[Word and item position data]
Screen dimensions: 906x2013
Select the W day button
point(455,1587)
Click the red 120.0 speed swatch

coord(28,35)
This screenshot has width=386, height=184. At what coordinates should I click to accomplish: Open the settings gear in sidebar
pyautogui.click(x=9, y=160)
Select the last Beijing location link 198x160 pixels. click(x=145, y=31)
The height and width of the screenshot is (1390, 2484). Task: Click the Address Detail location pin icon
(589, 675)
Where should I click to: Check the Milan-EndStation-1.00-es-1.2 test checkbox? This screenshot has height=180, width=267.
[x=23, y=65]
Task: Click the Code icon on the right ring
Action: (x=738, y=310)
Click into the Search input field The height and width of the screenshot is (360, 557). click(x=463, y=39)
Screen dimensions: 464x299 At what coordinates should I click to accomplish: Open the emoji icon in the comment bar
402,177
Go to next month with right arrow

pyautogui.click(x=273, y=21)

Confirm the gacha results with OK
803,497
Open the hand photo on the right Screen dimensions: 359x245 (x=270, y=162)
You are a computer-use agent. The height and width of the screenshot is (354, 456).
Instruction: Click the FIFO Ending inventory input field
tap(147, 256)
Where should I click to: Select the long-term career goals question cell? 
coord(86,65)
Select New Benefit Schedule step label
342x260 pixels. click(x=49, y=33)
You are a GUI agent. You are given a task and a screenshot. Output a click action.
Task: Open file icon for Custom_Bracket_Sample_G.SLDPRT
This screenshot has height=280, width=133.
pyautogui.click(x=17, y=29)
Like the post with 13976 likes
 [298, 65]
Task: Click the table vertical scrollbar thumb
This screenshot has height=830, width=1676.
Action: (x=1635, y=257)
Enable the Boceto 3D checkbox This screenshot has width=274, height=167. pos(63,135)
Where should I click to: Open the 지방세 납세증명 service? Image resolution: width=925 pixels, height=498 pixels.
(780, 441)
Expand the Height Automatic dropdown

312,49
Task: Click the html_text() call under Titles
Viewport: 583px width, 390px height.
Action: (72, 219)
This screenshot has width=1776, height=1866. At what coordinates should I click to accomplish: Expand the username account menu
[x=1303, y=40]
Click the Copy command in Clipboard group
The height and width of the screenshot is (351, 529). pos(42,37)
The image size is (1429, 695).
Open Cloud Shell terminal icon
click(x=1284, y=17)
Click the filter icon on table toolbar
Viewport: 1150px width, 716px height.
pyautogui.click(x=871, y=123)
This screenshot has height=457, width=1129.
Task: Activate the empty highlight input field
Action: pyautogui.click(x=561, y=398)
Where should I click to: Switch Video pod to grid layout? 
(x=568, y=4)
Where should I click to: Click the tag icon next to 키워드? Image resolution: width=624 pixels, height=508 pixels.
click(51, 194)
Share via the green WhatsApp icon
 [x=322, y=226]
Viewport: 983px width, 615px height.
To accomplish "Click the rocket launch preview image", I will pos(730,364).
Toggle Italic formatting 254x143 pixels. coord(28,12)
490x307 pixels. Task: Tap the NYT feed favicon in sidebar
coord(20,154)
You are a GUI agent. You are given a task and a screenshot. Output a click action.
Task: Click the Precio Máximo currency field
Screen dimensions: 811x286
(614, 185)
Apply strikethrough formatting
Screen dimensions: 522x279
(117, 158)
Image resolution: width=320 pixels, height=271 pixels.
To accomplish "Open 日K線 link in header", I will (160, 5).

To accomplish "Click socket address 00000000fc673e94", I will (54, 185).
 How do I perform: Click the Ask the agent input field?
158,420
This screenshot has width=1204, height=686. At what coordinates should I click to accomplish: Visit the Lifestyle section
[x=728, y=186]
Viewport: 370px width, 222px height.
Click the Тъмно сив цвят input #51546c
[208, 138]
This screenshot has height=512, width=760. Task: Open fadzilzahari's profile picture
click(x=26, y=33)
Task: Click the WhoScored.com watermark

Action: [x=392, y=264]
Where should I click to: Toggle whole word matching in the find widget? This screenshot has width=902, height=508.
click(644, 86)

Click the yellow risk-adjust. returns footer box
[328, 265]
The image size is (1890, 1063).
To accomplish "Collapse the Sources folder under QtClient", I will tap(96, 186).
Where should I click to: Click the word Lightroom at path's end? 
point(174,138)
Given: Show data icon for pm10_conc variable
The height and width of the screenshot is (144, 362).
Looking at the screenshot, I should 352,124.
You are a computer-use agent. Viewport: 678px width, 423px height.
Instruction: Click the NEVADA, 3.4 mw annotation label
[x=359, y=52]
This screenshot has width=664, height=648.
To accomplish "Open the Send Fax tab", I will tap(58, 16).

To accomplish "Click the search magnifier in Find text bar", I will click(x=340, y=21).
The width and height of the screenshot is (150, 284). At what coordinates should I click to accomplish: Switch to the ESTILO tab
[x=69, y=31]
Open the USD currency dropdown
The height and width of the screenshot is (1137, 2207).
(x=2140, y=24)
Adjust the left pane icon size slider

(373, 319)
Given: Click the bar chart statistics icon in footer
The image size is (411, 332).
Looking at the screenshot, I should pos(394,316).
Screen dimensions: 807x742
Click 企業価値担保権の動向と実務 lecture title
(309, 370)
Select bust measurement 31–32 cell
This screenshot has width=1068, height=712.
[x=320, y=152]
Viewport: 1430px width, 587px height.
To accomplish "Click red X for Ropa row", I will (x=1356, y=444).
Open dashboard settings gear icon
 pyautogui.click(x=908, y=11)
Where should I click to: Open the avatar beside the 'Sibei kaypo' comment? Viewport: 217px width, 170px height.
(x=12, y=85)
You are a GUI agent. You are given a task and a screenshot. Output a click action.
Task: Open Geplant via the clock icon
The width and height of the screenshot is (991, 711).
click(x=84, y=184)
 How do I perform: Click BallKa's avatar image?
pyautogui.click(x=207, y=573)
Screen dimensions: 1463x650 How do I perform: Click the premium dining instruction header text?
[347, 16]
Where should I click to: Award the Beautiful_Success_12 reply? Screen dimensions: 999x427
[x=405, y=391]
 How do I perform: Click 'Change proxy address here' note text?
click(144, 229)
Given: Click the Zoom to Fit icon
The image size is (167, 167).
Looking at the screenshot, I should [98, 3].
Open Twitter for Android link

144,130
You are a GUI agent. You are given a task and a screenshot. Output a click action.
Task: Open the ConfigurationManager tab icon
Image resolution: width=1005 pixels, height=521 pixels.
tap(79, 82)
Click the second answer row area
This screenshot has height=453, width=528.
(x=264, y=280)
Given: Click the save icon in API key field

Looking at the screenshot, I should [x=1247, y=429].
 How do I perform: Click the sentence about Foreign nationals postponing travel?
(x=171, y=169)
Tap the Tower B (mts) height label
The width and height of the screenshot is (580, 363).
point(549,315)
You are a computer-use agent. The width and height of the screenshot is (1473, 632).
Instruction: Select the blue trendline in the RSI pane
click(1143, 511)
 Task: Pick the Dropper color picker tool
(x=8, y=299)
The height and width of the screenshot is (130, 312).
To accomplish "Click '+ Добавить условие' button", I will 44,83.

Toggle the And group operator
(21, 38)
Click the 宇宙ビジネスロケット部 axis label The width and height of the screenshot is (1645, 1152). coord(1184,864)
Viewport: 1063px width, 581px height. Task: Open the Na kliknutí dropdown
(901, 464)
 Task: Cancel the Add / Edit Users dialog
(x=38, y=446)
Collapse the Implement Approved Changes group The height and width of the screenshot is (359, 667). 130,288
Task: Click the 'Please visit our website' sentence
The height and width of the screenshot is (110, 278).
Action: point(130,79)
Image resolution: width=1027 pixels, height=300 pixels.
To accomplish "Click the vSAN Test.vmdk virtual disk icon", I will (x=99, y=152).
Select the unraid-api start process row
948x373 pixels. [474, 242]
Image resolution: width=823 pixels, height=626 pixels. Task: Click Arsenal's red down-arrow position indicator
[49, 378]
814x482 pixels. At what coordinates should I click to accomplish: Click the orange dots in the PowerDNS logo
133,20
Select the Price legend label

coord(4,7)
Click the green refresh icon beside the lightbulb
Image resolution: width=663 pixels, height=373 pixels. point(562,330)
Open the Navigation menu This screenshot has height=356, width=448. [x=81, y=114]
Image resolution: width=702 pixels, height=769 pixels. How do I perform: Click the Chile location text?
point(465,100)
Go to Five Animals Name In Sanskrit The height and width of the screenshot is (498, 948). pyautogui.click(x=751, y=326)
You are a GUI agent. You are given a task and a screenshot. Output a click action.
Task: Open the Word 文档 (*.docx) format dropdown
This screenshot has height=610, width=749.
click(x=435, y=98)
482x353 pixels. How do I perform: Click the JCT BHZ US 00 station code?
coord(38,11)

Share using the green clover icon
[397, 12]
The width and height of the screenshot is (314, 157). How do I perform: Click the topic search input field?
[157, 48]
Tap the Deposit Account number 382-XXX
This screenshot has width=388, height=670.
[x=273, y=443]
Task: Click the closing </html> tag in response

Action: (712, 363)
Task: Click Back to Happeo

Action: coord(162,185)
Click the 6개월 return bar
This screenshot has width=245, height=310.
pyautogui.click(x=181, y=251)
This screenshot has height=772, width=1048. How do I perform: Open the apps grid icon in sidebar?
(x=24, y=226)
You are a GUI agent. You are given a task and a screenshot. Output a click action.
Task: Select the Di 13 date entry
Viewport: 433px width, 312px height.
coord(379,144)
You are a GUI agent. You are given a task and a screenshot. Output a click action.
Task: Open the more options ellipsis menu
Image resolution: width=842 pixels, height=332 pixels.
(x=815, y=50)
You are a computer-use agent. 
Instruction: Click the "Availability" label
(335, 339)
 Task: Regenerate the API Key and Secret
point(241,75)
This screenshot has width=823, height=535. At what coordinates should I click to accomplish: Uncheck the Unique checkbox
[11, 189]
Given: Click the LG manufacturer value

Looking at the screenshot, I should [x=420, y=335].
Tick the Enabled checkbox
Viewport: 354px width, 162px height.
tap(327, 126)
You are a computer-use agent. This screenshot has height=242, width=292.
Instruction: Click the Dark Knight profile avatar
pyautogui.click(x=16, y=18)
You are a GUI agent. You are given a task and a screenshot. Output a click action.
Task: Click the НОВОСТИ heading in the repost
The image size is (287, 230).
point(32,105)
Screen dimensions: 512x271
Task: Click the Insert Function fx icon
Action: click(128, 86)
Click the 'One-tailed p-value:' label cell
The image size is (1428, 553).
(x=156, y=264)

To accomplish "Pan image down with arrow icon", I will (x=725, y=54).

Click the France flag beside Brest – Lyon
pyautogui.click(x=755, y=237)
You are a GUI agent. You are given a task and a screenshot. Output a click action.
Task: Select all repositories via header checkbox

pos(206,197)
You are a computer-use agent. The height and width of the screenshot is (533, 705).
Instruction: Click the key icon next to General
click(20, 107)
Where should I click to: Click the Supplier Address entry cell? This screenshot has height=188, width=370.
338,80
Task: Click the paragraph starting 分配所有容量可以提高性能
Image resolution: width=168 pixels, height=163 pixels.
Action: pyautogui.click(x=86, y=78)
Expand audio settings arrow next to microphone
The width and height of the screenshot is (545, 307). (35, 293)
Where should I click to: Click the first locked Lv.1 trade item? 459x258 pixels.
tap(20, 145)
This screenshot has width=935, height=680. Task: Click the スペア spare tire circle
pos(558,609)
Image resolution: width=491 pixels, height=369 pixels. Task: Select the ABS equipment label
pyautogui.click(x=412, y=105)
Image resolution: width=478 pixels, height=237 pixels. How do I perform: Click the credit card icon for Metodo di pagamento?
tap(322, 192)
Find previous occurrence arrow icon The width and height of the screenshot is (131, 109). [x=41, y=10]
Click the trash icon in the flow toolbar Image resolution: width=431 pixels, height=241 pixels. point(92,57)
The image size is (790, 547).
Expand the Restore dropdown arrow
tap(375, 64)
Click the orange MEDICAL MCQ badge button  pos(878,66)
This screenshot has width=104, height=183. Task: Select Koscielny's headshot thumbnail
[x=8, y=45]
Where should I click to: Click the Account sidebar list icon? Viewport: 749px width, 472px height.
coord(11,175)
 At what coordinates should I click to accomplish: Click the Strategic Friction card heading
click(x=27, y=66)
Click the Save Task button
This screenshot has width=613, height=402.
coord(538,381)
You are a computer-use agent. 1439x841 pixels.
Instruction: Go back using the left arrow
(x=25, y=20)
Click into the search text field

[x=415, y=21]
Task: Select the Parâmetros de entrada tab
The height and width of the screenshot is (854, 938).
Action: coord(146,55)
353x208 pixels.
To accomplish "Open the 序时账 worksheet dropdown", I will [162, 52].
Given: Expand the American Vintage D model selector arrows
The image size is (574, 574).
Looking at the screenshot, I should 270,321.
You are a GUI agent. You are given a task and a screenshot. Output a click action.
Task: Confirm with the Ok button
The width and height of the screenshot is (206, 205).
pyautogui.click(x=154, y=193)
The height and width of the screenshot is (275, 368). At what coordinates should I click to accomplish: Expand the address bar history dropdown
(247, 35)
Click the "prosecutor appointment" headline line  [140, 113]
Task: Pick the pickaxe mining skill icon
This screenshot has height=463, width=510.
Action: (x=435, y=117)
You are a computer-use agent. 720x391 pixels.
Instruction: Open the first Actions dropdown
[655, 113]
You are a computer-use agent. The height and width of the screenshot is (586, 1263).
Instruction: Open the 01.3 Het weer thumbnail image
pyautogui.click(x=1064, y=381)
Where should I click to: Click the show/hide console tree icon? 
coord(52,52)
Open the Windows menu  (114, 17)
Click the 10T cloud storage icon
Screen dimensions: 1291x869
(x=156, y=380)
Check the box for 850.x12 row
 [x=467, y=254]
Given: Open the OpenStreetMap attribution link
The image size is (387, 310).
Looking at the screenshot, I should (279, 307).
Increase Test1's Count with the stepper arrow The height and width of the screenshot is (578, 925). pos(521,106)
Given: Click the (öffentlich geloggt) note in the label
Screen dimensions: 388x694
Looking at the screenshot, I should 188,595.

» Aim of the exercise
Reproduce the items from the line with "Confirm the gacha results with OK" to the line with "342x260 pixels. click(x=49, y=33)", substituting "Choose" for "Select" and leaving everything else unchanged.

» Task response
Confirm the gacha results with OK
803,497
Open the hand photo on the right Screen dimensions: 359x245 (x=270, y=162)
You are a computer-use agent. The height and width of the screenshot is (354, 456).
Instruction: Click the FIFO Ending inventory input field
tap(147, 256)
Where should I click to: Choose the long-term career goals question cell? 
coord(86,65)
Choose New Benefit Schedule step label
342x260 pixels. click(x=49, y=33)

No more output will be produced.